▶ _Problem statement_
If a line in the records below holds the string "header", count it, and state only the final count.

▶ _Record set_
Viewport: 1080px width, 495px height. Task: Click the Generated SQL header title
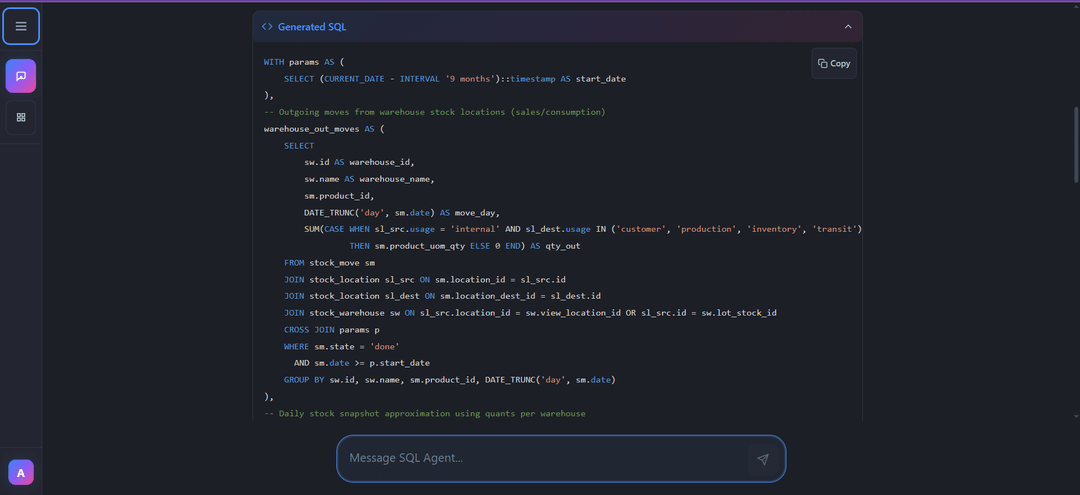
---
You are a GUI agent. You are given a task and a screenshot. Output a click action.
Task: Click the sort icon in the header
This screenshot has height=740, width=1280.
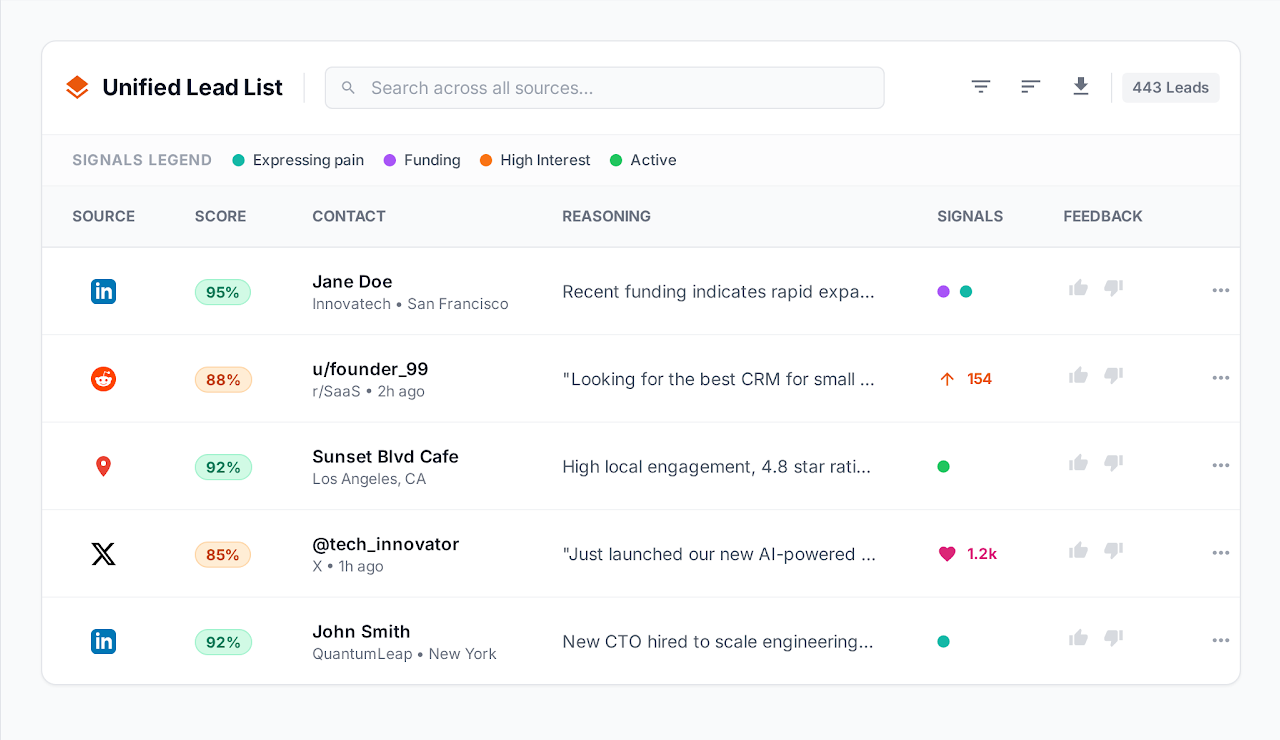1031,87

▶ _Response area_
2